> **Dataset content**:
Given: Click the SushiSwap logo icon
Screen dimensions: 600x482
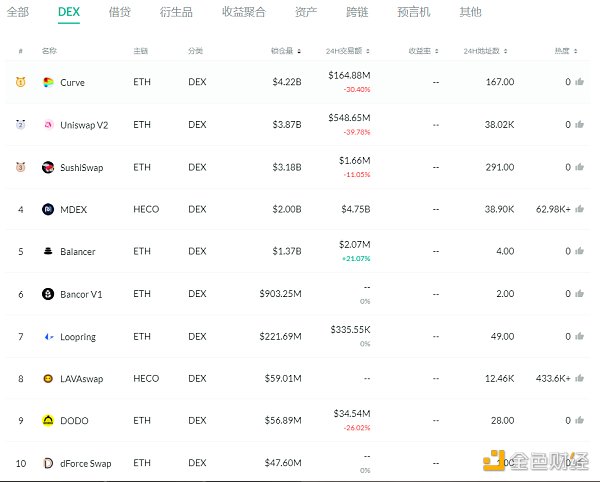Looking at the screenshot, I should coord(48,167).
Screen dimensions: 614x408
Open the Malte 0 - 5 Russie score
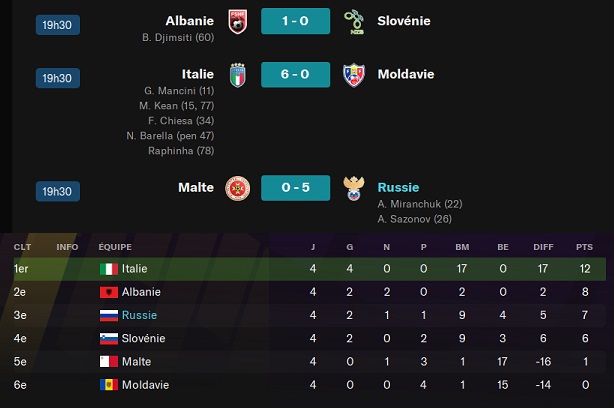tap(294, 188)
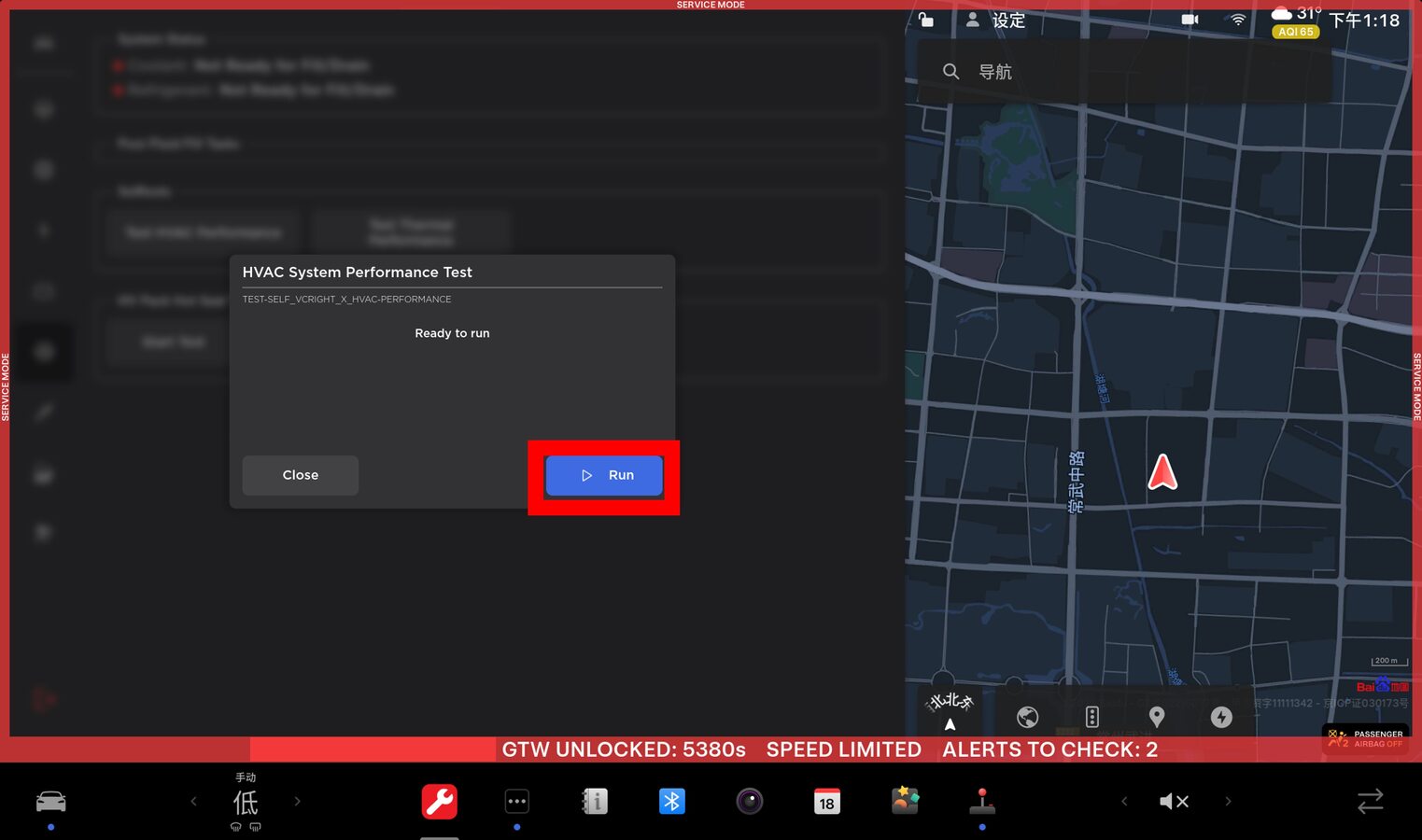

> **Problem to solve**:
Rewrite the data above, replacing every "Screen dimensions" with "Display size" and changing nothing else. Leave the pictures out.

> **Task solution**:
Given: Click the SushiSwap logo icon
Display size: 600x482
Looking at the screenshot, I should coord(48,167).
Display size: 614x408
Open the Malte 0 - 5 Russie score
tap(294, 188)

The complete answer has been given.